Top of RECORDS FOR THIS TASK

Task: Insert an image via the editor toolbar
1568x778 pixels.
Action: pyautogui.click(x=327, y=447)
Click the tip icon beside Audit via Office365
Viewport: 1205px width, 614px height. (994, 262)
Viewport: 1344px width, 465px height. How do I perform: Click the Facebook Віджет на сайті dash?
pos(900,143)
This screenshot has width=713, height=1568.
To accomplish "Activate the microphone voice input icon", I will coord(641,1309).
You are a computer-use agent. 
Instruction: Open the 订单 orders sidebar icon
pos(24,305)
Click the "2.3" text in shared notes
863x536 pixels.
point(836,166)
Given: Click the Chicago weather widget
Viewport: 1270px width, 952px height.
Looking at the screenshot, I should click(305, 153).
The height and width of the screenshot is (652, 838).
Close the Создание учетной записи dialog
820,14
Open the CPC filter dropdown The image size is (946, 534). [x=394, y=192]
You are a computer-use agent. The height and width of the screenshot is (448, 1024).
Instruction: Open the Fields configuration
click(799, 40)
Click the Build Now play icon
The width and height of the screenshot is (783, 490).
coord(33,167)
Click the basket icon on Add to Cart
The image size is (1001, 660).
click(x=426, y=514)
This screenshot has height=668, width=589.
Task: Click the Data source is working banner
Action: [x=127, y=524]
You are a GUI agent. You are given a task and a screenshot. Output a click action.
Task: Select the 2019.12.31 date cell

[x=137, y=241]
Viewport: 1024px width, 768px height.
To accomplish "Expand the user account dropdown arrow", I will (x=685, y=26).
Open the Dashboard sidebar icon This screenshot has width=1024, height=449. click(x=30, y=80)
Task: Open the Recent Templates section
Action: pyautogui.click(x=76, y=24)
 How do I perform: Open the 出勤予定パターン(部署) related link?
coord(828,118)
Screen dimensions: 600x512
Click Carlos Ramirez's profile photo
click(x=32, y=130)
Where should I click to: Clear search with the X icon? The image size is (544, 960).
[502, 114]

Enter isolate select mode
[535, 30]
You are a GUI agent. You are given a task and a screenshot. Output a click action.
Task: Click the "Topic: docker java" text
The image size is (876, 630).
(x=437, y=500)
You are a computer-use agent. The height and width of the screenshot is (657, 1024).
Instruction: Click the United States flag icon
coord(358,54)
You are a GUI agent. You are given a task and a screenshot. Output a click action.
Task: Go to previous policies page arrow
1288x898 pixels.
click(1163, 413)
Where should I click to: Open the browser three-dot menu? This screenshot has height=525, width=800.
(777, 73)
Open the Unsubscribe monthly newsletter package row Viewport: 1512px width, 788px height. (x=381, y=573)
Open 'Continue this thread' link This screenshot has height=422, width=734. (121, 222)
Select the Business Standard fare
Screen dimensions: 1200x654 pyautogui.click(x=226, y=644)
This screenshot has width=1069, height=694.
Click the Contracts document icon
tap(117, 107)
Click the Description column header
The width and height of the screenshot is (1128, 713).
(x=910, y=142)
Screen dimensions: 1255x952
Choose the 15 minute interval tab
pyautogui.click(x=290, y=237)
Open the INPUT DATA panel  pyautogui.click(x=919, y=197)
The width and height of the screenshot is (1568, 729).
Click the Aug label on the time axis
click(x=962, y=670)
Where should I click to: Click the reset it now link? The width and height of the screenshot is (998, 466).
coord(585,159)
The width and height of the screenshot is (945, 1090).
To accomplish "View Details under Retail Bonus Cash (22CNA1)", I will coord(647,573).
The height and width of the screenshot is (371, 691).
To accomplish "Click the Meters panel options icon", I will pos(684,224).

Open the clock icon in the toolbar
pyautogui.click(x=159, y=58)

Bottom of RECORDS FOR THIS TASK

PROBLEM TO WORK ON:
Find every line in the listing that holds the string "panel", then say how many there are as a bare number.

PROBLEM SOLUTION:
2